I discussed this process in my book, Marx and Engels Theories of Crisis.

Marx quotes Rousseau's statement that,

““The more monopoly spreads, the heavier do the chains become for the exploited.” (p 63)

Malthus has other ideas, he writes,

““We might even venture,” says Malthus, “to indulge a hope that at some future period the processes for abridging human labour, the progress of which has of late years been so rapid, might ultimately supply all the wants of the most wealthy society with less personal effort than at present; and if they did not diminish the severity of individual exertion” (he must go on risking just as much as before, and relatively more and more for others and less and less for himself), “might, at least, diminish the number of those employed in severe toil” ([Malthus, Principles of Population, p. 304,] Prévost, p. 113).” (p 63) 
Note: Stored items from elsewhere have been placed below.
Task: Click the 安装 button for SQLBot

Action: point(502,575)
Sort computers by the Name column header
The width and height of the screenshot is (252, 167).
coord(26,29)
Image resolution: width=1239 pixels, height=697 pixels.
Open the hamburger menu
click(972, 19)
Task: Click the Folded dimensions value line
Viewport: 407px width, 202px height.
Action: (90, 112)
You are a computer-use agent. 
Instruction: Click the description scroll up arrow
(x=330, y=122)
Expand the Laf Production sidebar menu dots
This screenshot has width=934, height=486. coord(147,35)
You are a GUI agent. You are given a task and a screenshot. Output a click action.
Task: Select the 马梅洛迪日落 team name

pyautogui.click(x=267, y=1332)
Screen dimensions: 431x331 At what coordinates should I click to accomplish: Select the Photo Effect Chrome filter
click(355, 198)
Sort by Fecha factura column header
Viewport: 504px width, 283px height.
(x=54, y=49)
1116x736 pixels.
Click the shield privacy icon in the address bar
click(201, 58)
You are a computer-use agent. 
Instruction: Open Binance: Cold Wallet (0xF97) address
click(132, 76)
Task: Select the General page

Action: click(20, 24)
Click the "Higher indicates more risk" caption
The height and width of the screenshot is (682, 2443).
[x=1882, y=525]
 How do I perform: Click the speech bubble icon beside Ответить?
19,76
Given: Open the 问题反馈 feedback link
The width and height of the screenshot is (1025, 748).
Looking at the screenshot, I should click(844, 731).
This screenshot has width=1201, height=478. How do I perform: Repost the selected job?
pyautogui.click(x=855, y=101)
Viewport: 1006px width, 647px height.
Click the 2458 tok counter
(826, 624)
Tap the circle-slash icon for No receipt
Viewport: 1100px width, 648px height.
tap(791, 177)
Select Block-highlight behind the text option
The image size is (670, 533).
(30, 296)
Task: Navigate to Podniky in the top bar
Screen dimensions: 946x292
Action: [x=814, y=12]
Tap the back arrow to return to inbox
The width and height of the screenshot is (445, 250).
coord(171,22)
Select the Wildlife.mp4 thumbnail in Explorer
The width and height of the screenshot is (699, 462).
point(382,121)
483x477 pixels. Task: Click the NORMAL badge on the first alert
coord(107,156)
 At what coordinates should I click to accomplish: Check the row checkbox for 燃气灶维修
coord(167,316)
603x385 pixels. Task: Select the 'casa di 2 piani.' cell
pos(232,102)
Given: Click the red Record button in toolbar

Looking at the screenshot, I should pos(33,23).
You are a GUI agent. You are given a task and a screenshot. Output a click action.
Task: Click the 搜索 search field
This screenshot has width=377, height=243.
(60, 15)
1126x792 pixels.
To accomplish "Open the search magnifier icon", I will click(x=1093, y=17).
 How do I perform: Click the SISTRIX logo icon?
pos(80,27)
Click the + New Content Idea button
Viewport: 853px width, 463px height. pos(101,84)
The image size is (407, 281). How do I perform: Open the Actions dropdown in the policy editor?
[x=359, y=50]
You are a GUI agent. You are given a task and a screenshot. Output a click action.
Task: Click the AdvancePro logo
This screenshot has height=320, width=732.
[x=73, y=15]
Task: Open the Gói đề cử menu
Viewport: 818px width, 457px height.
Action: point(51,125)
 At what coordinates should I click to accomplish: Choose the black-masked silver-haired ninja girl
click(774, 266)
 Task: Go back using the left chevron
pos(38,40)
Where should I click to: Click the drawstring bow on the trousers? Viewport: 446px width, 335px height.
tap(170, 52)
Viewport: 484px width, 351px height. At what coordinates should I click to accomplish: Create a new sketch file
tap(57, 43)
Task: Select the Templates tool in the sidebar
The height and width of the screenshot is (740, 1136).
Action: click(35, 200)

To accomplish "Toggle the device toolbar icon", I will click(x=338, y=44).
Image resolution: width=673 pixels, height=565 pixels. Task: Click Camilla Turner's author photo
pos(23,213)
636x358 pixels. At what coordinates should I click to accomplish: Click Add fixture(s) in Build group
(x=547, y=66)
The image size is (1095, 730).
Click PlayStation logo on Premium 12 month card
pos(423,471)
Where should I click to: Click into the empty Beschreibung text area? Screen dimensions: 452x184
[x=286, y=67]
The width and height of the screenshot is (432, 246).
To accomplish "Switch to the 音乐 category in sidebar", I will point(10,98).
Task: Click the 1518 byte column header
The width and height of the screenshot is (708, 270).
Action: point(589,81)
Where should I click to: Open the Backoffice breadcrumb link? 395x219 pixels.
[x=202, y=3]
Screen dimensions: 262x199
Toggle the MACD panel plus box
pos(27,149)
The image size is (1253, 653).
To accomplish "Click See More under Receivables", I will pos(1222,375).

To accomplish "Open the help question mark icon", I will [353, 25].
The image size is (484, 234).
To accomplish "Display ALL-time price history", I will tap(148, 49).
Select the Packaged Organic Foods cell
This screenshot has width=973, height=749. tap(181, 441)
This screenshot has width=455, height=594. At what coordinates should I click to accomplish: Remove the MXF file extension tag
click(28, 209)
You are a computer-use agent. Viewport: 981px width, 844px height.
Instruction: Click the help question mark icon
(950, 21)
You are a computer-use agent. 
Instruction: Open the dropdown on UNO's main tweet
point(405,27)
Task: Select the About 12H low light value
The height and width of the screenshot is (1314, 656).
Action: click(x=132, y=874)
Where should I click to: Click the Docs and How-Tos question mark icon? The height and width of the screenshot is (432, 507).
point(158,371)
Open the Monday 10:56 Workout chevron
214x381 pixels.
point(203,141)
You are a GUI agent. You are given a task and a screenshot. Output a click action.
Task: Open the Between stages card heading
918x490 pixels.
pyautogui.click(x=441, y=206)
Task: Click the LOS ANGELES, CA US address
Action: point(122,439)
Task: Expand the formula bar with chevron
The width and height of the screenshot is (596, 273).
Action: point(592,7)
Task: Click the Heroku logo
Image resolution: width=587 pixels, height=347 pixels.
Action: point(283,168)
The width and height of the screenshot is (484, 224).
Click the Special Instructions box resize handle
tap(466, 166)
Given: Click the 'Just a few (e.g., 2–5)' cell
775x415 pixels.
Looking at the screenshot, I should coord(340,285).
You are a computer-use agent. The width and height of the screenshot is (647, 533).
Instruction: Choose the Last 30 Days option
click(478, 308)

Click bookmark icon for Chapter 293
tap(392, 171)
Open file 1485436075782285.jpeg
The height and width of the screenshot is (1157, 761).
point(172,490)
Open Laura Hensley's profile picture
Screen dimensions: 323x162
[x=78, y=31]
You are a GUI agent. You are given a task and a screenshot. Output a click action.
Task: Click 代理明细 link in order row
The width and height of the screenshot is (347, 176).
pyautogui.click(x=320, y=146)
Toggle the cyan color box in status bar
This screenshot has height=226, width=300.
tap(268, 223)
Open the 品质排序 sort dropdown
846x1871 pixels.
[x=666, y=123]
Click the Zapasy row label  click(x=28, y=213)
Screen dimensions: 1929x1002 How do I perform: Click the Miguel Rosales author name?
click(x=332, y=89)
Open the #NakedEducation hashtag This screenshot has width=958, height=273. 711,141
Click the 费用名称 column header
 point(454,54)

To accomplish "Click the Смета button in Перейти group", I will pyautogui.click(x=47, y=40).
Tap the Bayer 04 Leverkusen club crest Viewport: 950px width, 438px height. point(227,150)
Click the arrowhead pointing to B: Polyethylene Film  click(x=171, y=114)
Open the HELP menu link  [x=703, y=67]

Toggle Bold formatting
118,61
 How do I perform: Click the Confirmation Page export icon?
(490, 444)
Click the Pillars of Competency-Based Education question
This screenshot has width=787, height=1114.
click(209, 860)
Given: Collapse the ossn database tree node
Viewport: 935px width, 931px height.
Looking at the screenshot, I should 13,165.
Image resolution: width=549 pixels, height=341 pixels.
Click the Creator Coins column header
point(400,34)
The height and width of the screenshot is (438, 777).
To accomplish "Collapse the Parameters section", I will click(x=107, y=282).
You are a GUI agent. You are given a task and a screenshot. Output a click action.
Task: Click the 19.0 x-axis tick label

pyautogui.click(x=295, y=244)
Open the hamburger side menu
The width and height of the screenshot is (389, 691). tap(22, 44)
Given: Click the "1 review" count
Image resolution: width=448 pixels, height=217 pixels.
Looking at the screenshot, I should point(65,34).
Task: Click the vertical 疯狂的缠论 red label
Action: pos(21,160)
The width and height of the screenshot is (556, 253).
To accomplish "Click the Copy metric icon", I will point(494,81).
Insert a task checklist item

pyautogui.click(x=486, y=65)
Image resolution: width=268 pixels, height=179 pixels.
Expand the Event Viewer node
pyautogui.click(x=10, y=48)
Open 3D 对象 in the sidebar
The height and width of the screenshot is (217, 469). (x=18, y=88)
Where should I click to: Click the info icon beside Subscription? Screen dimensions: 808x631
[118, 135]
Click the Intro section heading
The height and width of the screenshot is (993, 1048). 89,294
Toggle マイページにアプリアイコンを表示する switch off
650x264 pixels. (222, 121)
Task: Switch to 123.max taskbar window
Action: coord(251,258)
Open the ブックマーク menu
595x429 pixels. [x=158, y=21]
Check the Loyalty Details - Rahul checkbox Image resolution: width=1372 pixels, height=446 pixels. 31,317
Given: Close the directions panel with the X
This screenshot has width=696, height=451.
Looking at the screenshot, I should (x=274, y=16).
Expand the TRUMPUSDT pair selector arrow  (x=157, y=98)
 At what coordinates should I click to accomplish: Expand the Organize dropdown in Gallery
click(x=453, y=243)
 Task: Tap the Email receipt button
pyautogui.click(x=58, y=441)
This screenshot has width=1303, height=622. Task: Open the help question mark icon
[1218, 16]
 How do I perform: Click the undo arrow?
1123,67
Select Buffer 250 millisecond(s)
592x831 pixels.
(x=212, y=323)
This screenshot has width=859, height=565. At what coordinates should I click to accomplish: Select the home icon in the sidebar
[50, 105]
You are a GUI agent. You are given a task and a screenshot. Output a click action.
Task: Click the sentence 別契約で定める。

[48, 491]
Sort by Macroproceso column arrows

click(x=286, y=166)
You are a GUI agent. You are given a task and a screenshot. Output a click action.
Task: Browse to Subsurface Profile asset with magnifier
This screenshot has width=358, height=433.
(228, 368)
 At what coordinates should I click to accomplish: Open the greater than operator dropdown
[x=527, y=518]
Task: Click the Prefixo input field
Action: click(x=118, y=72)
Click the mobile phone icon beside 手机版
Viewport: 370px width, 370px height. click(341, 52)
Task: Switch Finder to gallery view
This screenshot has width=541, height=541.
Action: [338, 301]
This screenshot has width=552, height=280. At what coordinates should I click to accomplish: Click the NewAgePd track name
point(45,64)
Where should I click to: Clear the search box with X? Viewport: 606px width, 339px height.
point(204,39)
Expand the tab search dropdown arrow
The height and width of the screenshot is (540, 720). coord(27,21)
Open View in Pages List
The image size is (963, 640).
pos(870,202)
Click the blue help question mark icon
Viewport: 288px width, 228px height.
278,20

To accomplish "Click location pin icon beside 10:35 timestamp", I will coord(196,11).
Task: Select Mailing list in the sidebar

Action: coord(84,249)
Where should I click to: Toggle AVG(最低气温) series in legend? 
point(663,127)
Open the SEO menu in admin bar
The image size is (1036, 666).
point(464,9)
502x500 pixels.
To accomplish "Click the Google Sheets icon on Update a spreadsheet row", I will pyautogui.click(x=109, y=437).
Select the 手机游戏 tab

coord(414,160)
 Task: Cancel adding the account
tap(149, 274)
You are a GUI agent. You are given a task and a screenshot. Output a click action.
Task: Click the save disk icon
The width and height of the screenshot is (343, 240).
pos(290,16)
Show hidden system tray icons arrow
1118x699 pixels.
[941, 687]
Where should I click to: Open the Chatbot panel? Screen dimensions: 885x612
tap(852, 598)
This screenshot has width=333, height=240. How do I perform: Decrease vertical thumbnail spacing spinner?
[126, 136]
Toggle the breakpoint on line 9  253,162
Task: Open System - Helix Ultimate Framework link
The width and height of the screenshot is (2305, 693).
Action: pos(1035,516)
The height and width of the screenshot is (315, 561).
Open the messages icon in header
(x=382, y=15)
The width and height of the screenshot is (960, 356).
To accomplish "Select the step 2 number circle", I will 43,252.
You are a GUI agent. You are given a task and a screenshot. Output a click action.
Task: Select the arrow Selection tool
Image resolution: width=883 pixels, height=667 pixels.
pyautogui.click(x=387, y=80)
On this basis, the middle class grows, whilst the working class, although growing absolutely in numbers, becomes a smaller proportion of the total population. Marx notes, 

“This in fact is the course taken by bourgeois society.” (p 63) 

In Capital III, Marx notes that the number of commercial workers, professional managers, technicians, administrators and so on necessarily rises, as the scale of socialised production and cooperative labour increases. And, this goes along with the growing technological nature of production, which also requires an extension of public education and so on. At the time Marx was writing, many of these professions were seen as middle-class, but today, we would class teachers, clerks, and other such people as workers. The day to day professional managers, or functioning capitalists are themselves drawn from the working-class and continue to live amongst other workers. As Marx himself says, in Capital III, Chapter 17, 

“The commercial worker, in the strict sense of the term, belongs to the better-paid class of wage-workers — to those whose labour is classed as skilled and stands above average labour. Yet the wage tends to fall, even in relation to average labour, with the advance of the capitalist mode of production. This is due partly to the division of labour in the office, implying a one-sided development of the labour capacity, the cost of which does not fall entirely on the capitalist, since the labourer's skill develops by itself through the exercise of his function, and all the more rapidly as division of labour makes it more one-sided. Secondly, because the necessary training, knowledge of commercial practices, languages, etc., is more and more rapidly, easily, universally and cheaply reproduced with the progress of science and public education the more the capitalist mode of production directs teaching methods, etc., towards practical purposes. The universality of public education enables capitalists to recruit such labourers from classes that formerly had no access to such trades and were accustomed to a lower standard of living. Moreover, this increases supply, and hence competition. With few exceptions, the labour-power of these people is therefore devaluated with the progress of capitalist production. Their wage falls, while their labour capacity increases.”